A total of 1,027 athletes will represent 88 nations. And with elite-level competitors come unique stories of journeys to the height of sport.
Springfield College graduate Erin Pac's was no exception.
The 33-year-old's path to the U.S. bobsled team began when she stumbled upon the sport in 2002 after Springfield track coach Jim Pennington insisted she attend the tryouts at Northeastern University.
“I didn’t know what bobsledding was. All I knew to do was basically what I was doing in track,” Pac said. “When I first made the team, it was more just kind of like, ‘Do I enjoy this? Is this something that I think I can be good at?’”
For Olympic sports as esoteric as bobsledding, athletes are faced with recurring uncertainties uncommon in mainstream professional sports, where the talent has 15-plus years of experience at their craft.

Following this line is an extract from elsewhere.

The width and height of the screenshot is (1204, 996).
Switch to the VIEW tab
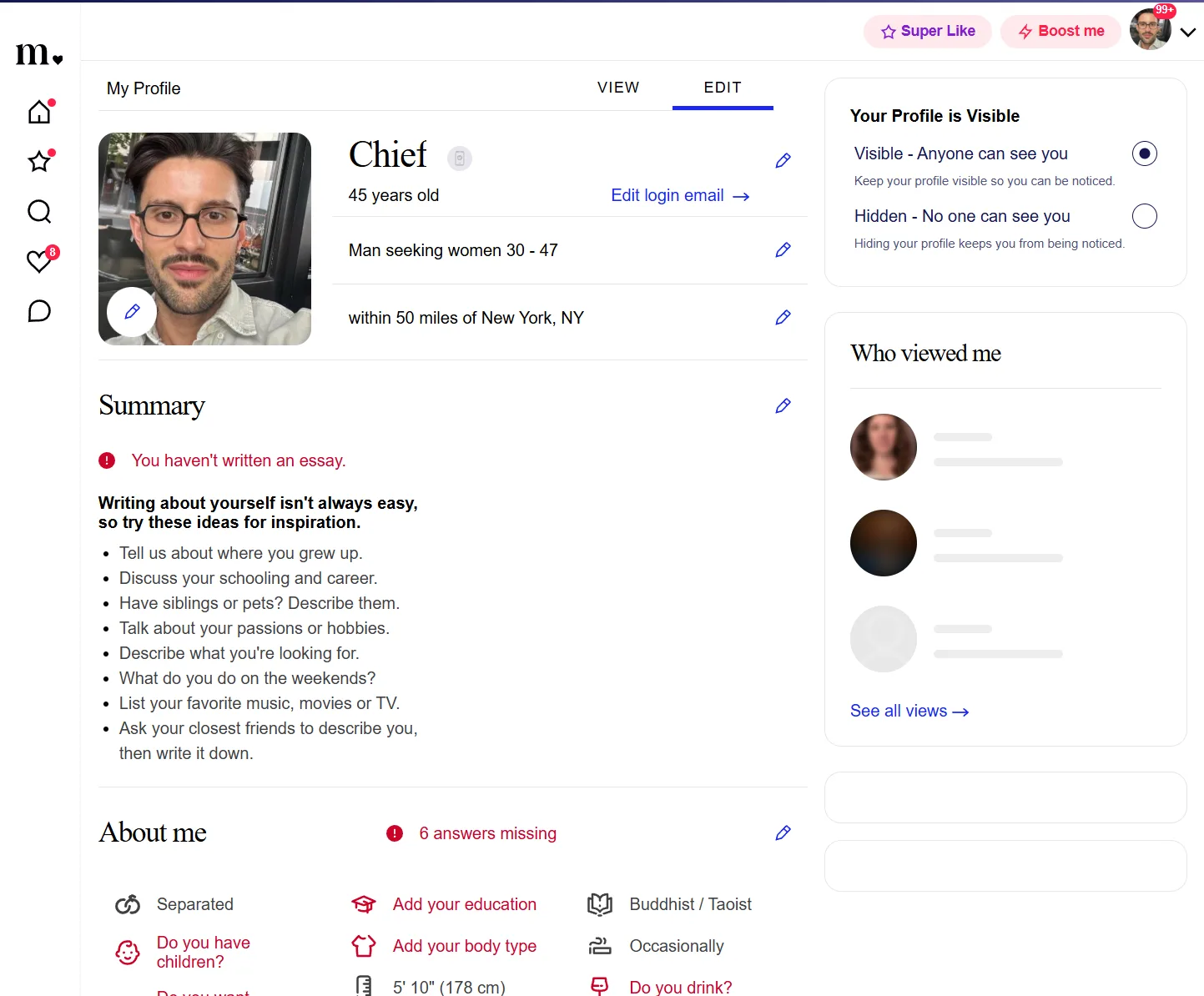618,88
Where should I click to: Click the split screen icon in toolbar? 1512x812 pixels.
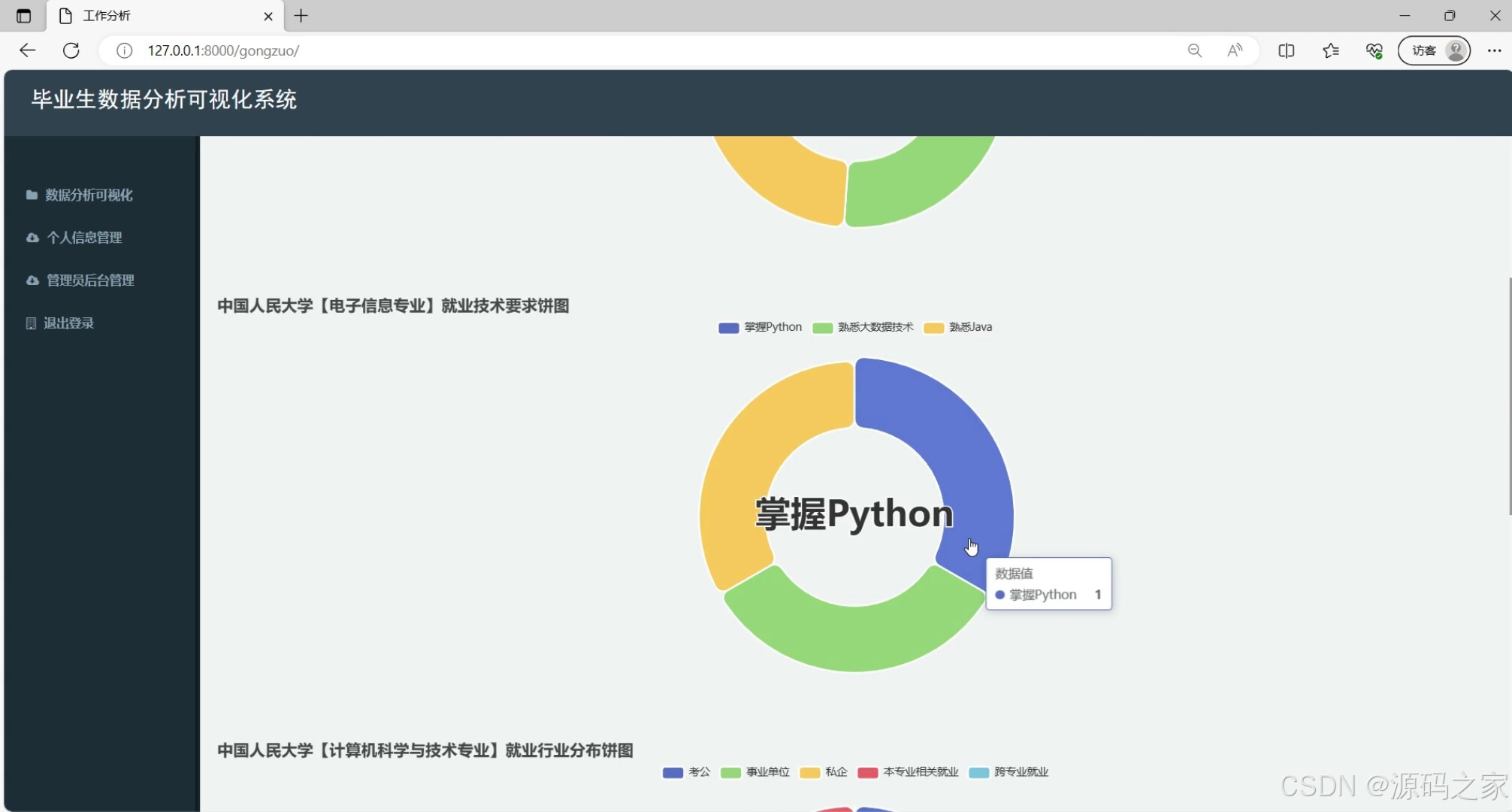pos(1287,50)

The skills requisite to track and field, such as sprinting, jumping and throwing, helped Pac earn a spot on the national team and gave her a leg up in training.
When it came time to prep for pushing a 300-400 pound sled, the Farmington, Conn., native was able to draw upon her time with the Pride.
Her list of accolades from her successful stretch with the U.S. includes mixed-team silver and bronze medals in 2007 and ’08 at World Championships in Switzerland and Germany, respectively
Alongside brake-woman Elana Meyers, Pac won a bronze medal in the two-woman event at the 2010 Winter Olympics.
Among Springfield alumni to compete in the Olympics, Pac was the third to win a medal, and the first in the Winter Games. By 2009, the 2003 grad was ranked sixth in the world.
As recognition for her “professional excellence and outstanding service to the school, community and state,” Pac was awarded the 2013 Springfield College Young Alumni Award.
While she won’t be competing in the Sochi Games, Pac is busy working with STAR California, writing and developing programs for children with autism.
She is also affiliated with her husband’s gym, Prevail Conditioning, where she works with some of her subclients with autism, helping them become more active.
“It’s kind of like a theory I have ... if they’re able to expel this energy they have within themselves, then hopefully they’ll be able to use that as a way to self-calm themselves. I’m kind of doing some research of my own and doing a case study,” Pac said.
Aside from her accomplishments as a competitor, Pac’s influence off the frozen track serves as a reminder of the well-rounded individuals the U.S. Olympic teams demand, a fact that will no doubt be displayed to the world over the next few weeks.